* _PROBLEM STATEMENT_
Rewrite the rows below with each "y axis" changed to "vertical axis", keeping everything else the same.

* _DATA EXCERPTS_
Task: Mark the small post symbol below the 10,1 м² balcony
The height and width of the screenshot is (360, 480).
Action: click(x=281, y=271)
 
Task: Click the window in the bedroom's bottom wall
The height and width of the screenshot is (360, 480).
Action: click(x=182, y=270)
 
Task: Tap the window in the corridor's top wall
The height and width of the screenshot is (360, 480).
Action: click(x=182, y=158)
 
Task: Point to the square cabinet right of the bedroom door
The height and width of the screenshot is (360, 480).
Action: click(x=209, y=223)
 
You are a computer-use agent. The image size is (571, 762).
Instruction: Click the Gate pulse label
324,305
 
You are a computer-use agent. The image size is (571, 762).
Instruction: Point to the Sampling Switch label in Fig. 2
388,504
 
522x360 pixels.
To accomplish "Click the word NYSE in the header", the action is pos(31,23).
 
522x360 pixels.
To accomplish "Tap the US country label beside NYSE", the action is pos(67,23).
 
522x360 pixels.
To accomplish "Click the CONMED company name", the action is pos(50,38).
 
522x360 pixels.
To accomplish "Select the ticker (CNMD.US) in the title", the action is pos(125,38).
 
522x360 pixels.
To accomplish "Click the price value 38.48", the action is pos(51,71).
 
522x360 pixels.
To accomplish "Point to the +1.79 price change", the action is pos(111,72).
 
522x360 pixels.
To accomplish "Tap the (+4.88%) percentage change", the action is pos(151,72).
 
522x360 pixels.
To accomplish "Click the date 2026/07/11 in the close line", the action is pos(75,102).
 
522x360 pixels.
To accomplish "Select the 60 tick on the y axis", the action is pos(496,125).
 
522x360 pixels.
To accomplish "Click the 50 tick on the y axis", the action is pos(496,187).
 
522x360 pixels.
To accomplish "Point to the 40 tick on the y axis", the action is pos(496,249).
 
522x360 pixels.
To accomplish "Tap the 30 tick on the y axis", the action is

* _SOLUTION FOR THIS PROBLEM_
Task: Mark the small post symbol below the 10,1 м² balcony
The height and width of the screenshot is (360, 480).
Action: click(x=281, y=271)
 
Task: Click the window in the bedroom's bottom wall
The height and width of the screenshot is (360, 480).
Action: click(x=182, y=270)
 
Task: Tap the window in the corridor's top wall
The height and width of the screenshot is (360, 480).
Action: click(x=182, y=158)
 
Task: Point to the square cabinet right of the bedroom door
The height and width of the screenshot is (360, 480).
Action: click(x=209, y=223)
 
You are a computer-use agent. The image size is (571, 762).
Instruction: Click the Gate pulse label
324,305
 
You are a computer-use agent. The image size is (571, 762).
Instruction: Point to the Sampling Switch label in Fig. 2
388,504
 
522x360 pixels.
To accomplish "Click the word NYSE in the header", the action is pos(31,23).
 
522x360 pixels.
To accomplish "Tap the US country label beside NYSE", the action is pos(67,23).
 
522x360 pixels.
To accomplish "Click the CONMED company name", the action is pos(50,38).
 
522x360 pixels.
To accomplish "Select the ticker (CNMD.US) in the title", the action is pos(125,38).
 
522x360 pixels.
To accomplish "Click the price value 38.48", the action is pos(51,71).
 
522x360 pixels.
To accomplish "Point to the +1.79 price change", the action is pos(111,72).
 
522x360 pixels.
To accomplish "Tap the (+4.88%) percentage change", the action is pos(151,72).
 
522x360 pixels.
To accomplish "Click the date 2026/07/11 in the close line", the action is pos(75,102).
 
522x360 pixels.
To accomplish "Select the 60 tick on the vertical axis", the action is pos(496,125).
 
522x360 pixels.
To accomplish "Click the 50 tick on the vertical axis", the action is pos(496,187).
 
522x360 pixels.
To accomplish "Point to the 40 tick on the vertical axis", the action is pos(496,249).
 
522x360 pixels.
To accomplish "Tap the 30 tick on the vertical axis", the action is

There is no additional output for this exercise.